→ Quoted text
◇ ◇ ◇ ◇ ◇ ◇ ◇

Location
- 1073 Main Street Hingham, MA 02043 United States

Information
- Type: Private, All-Girls
- Religious affiliation: Catholic
- Established: 1853; 173 years ago
- Founder: Sisters of Notre Dame de Namur
- NCES School ID: 00599613
- President: Annemarie Lynch Kenneally ’80 P’13 ’15
- Faculty: 38.8 (on FTE basis)
- Grades: 7 – 12
- Student to teacher ratio: 11:1
- Campus size: 68 acres (280,000 m^{2})
- Colors: Blue and Gold
- Mascot: Cougar
- Accreditation: New England Association of Schools and Colleges
- Alumni: 6,000
- Website: www.ndahingham.com

= Notre Dame Academy (Hingham, Massachusetts) =

Notre Dame Academy is a private, all-girls Roman Catholic high school in Hingham, Massachusetts. It is located in the Roman Catholic Archdiocese of Boston.

==History==

Notre Dame Academy (NDA), sponsored by the Sisters of Notre Dame de Namur, is the oldest Catholic day academy for girls in New England. Located in Hingham, MA since 1965, it has its roots in two earlier academies: Notre Dame Academy, Boston (Lancaster Street, Berkeley Street, the Fenway, Granby Street) begun in 1853, and Notre Dame Academy, Roxbury, opened in 1854.

Sisters of Notre Dame traveled to the east coast from Cincinnati to found the academies. The Boston Academy began in a simple wooden structure (Lancaster Street) and, within ten years, the flourishing school needed to move to a larger facility. For the next fifty years, the academy radiated a strong religious and intellectual influence from its Berkeley Street campus. As the area became a booming industrial center in the city, it was no longer conducive for the Academy and so the school moved once again. In 1916, the school moved to 400 The Fenway and, by 1919, shared the location with the new Emmanuel College. As the college grew, the Academy moved once again, to Granby Street. The Boston Academy continued to flourish at this site until 1954.

◇ ◇ ◇ ◇ ◇ ◇ ◇

→ Data extract
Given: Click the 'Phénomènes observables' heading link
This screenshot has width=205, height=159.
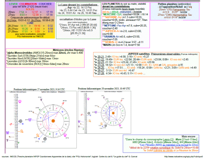Looking at the screenshot, I should pos(165,54).
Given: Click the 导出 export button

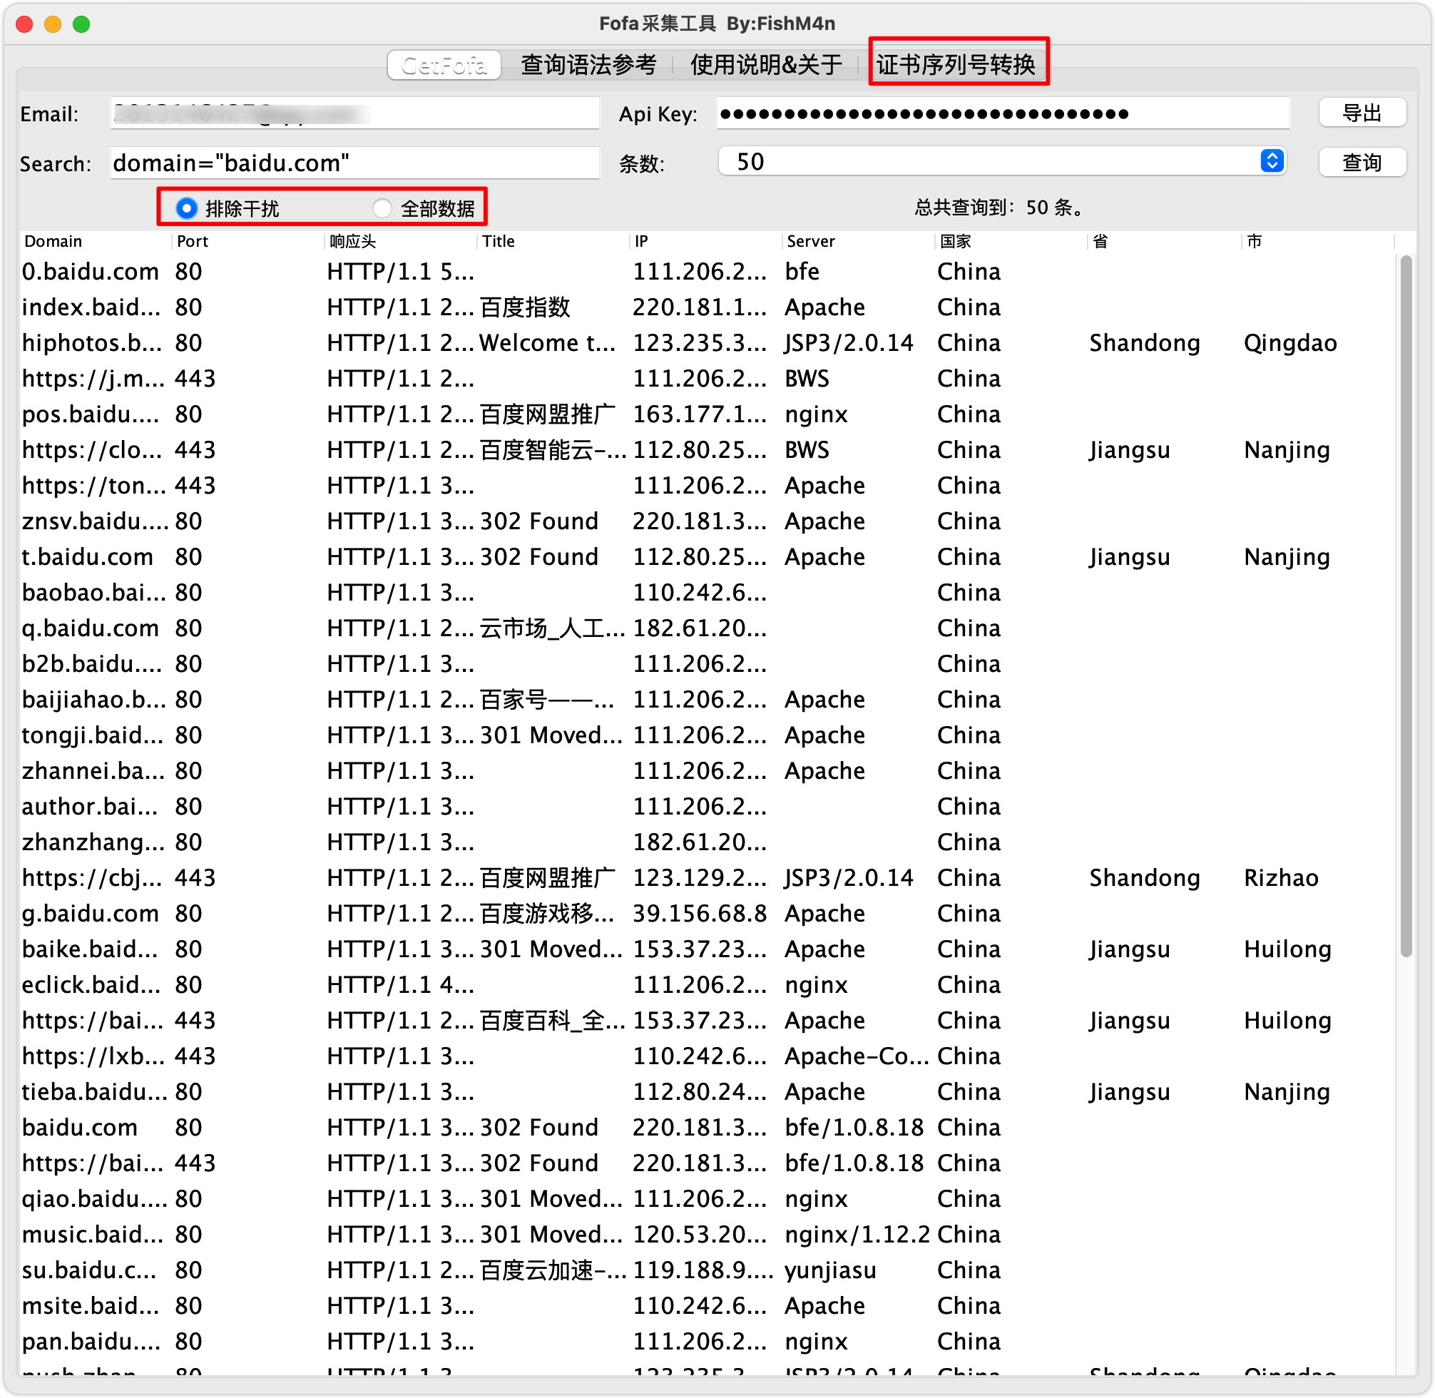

◇ ◇ ◇ ◇ ◇ ◇ ◇

→ What to work on
1. In the Notre Dame Academy article, in what year did the school move to 400 The Fenway?
2. Copy the Notre Dame Academy article from "Notre Dame Academy is" up to and including "Archdiocese of Boston.", substituting "independent" for "private".

→ Task-by-task answers
1. 1916

2.
Notre Dame Academy is a independent, all-girls Roman Catholic high school in Hingham, Massachusetts. It is located in the Roman Catholic Archdiocese of Boston.